Quoiqu’il en soit, jouer à deux en même temps n’était pas si courant à l’époque et pour ça on pouvait bien accepter quelques compromis…
Nicko
•4 ans ago
De rien, avec plaisir Tom ! 🙂
Merci pour tes précisions et tes anecdotes de jeunesse. J’apprécie lire des avis éclairés concernant les jeux et les consoles dans la rubrique FulguroZik. Je suis un novice dans ce domaine, comme dans beaucoup d’autres d’ailleurs. J’ai possédé la Master System dans mon enfance mais pas la NES. J’ai connu la petite protégée de Nintendo mais seulement chez des amis. Dans mes souvenirs, je préférais de loin la 8-bits de Sega, notamment pour des licences exclusives comme Alex Kidd. Mais surtout j’ai découvert les jeux vidéo avec la Master System dans ma prime jeunesse, ce qui explique mon affect.
Benjamin
•4 ans ago
Encore un article très agréable à lire.
Merci monsieur Nicolas.
M’étant mis au retrogaming il y a environ 2 ans et ayant une Master System, c’est un jeu que j’ai prévu d’acheter prochainement. Je suis sûr que je prendrai un certain plaisir à le découvrir. Car je ne le connais pas. Je ne l’avais pas dans ma ludothèque étant petit.

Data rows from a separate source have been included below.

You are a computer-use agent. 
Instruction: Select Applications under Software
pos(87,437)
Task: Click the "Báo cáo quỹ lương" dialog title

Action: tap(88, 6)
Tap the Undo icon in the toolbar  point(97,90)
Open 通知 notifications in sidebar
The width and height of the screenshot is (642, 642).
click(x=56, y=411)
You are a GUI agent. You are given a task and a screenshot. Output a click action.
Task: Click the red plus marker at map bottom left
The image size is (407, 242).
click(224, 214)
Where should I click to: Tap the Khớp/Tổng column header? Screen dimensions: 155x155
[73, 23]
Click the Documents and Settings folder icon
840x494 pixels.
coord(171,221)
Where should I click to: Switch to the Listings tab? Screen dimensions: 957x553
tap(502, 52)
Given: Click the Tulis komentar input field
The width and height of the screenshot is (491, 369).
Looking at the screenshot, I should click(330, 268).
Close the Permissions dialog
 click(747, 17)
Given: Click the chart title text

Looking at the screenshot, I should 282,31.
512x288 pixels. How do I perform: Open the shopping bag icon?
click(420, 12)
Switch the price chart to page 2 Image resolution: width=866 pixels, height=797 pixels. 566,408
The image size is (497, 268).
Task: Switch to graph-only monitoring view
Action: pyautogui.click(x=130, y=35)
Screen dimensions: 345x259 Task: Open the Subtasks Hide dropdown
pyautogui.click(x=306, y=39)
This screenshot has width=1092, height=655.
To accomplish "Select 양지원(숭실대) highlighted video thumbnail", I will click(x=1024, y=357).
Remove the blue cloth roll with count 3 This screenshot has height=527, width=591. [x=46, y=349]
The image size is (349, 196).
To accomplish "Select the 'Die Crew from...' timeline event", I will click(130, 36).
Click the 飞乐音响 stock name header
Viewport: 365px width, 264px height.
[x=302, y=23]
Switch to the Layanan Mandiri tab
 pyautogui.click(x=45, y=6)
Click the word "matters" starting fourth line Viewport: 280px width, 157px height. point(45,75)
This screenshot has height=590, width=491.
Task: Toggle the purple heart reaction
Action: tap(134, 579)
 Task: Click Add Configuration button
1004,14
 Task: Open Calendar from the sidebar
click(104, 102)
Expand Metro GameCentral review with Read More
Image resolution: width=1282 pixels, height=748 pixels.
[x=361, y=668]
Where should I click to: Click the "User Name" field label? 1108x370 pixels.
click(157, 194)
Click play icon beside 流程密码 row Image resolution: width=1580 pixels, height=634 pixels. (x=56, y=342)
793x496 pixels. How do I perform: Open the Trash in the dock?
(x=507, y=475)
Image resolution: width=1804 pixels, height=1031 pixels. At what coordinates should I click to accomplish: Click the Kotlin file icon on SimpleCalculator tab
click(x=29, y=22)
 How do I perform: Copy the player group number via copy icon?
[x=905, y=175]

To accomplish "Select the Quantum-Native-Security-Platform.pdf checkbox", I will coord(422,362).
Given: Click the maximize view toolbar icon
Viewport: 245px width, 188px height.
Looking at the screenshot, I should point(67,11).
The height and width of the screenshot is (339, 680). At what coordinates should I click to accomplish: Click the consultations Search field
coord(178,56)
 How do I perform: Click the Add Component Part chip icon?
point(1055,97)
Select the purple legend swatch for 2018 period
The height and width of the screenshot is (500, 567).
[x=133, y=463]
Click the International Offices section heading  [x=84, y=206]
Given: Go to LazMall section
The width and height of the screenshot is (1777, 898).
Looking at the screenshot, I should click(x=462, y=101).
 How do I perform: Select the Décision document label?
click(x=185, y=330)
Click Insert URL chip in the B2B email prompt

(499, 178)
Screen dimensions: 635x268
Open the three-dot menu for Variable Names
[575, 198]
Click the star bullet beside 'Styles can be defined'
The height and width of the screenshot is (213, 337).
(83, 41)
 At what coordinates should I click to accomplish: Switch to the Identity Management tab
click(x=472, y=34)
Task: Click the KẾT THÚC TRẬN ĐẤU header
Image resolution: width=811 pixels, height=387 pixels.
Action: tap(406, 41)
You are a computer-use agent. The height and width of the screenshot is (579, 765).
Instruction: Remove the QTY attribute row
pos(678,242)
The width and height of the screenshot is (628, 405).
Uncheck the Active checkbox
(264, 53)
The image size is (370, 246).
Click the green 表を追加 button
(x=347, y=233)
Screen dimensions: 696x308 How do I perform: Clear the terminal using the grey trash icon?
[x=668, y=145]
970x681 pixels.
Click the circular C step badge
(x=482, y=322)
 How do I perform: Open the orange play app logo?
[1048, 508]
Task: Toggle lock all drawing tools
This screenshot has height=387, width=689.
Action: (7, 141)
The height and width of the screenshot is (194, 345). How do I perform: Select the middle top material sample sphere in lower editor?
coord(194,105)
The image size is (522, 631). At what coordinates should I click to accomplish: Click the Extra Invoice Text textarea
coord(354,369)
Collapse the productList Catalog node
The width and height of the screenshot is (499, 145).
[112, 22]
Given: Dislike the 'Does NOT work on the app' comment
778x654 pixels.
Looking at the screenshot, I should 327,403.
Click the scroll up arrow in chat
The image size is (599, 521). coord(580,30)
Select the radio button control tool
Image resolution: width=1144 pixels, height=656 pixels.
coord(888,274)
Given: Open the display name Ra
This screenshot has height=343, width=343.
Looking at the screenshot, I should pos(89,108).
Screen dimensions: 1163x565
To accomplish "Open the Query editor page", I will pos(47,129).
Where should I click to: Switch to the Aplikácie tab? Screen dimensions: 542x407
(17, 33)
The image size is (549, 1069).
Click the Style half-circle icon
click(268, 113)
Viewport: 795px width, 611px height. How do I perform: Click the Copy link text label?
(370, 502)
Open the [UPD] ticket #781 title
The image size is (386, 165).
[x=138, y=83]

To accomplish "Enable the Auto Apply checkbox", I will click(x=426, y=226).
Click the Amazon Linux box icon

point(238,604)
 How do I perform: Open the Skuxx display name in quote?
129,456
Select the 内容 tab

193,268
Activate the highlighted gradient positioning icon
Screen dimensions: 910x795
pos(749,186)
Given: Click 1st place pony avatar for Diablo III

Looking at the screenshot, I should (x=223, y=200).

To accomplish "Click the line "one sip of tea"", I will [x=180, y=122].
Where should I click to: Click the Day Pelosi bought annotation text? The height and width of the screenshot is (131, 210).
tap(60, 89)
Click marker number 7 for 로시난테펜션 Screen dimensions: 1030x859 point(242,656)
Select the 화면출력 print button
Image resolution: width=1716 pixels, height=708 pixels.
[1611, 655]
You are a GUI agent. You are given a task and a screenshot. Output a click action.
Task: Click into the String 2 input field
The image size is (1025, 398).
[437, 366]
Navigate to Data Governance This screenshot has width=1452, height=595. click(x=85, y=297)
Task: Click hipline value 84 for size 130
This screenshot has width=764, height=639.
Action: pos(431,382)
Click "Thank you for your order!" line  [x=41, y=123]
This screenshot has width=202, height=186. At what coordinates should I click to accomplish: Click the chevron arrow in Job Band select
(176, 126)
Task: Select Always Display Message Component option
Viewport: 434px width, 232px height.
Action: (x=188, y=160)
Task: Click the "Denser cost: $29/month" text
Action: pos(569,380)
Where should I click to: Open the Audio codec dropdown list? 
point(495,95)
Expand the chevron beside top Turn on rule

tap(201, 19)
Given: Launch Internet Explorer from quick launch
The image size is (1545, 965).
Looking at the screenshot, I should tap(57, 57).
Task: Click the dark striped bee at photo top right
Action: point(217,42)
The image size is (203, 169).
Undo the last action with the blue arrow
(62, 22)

Mais, cet article me le confirme, Double Dragon est un jeu à avoir sans nul doute.
Pour la petite anecdote, je me souviens de la version sur Atari ST. Un de mes meilleurs amis d’enfance l’avait. Et on prenait beaucoup de plaisir à passer nos mercredis après-midi dessus ! 🙂
Nicko
•4 ans ago
Merci Benjamin pour ta lecture et ton message 😀
Alors je t’avoue que je ne suis pas un expert dans le domaine des jeux vidéo. Je suis expert en rien d’ailleurs. Mais je m’y intéresse de manière occasionnelle, comme un loisir. Je voulais également apporter à FulguroPop une dimension supplémentaire de celle du jouet vintage. Même si c’est mon domaine de prédilection, il ne faut pas oublier que le magazine traite de la pop culture au sens large. Nous gardons tous en tête ToyzMag, et dans nos cœurs, avec un angle d’approche uniquement basé sur les jouets. FulguroPop en est la filiation directe mais avec des plus values.
La rubrique FulguroPix est donc à la fois une manière d’enrichir le magazine culturellement, selon son identité généraliste, mais également de proposer un contenu qui varie quotidiennement. Cela permet aussi de faire plaisir à l’ensemble des lecteurs.
Le jeu Double Dragon a marqué mon enfance. J’évoque très souvent dans la rubrique FulguroPix des coups de cœur liés à ma jeunesse. Même si je suis un novice dans le domaine vidéoludique, je peux quand même en parler à travers le prisme de l’affect, du souvenir.